*Exercise data*:
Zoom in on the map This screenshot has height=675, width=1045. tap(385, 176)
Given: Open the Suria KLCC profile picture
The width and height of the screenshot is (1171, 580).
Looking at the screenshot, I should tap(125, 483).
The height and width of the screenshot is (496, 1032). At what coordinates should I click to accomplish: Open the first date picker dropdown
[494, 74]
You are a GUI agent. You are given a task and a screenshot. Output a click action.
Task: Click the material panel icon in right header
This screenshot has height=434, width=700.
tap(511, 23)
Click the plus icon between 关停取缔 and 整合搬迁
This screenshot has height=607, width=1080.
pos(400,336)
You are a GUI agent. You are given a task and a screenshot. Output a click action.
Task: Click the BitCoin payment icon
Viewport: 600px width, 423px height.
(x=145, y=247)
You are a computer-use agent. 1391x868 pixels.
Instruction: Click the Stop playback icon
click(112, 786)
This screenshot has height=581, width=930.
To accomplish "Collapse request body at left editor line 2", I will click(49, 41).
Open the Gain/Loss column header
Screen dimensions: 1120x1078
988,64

*Problem requirements*:
What you return should match every line above exactly.

*Answer box*:
Zoom in on the map This screenshot has height=675, width=1045. tap(385, 176)
Given: Open the Suria KLCC profile picture
The width and height of the screenshot is (1171, 580).
Looking at the screenshot, I should tap(125, 483).
The height and width of the screenshot is (496, 1032). At what coordinates should I click to accomplish: Open the first date picker dropdown
[494, 74]
You are a GUI agent. You are given a task and a screenshot. Output a click action.
Task: Click the material panel icon in right header
This screenshot has height=434, width=700.
tap(511, 23)
Click the plus icon between 关停取缔 and 整合搬迁
This screenshot has height=607, width=1080.
pos(400,336)
You are a GUI agent. You are given a task and a screenshot. Output a click action.
Task: Click the BitCoin payment icon
Viewport: 600px width, 423px height.
(x=145, y=247)
You are a computer-use agent. 1391x868 pixels.
Instruction: Click the Stop playback icon
click(112, 786)
This screenshot has height=581, width=930.
To accomplish "Collapse request body at left editor line 2", I will click(49, 41).
Open the Gain/Loss column header
Screen dimensions: 1120x1078
988,64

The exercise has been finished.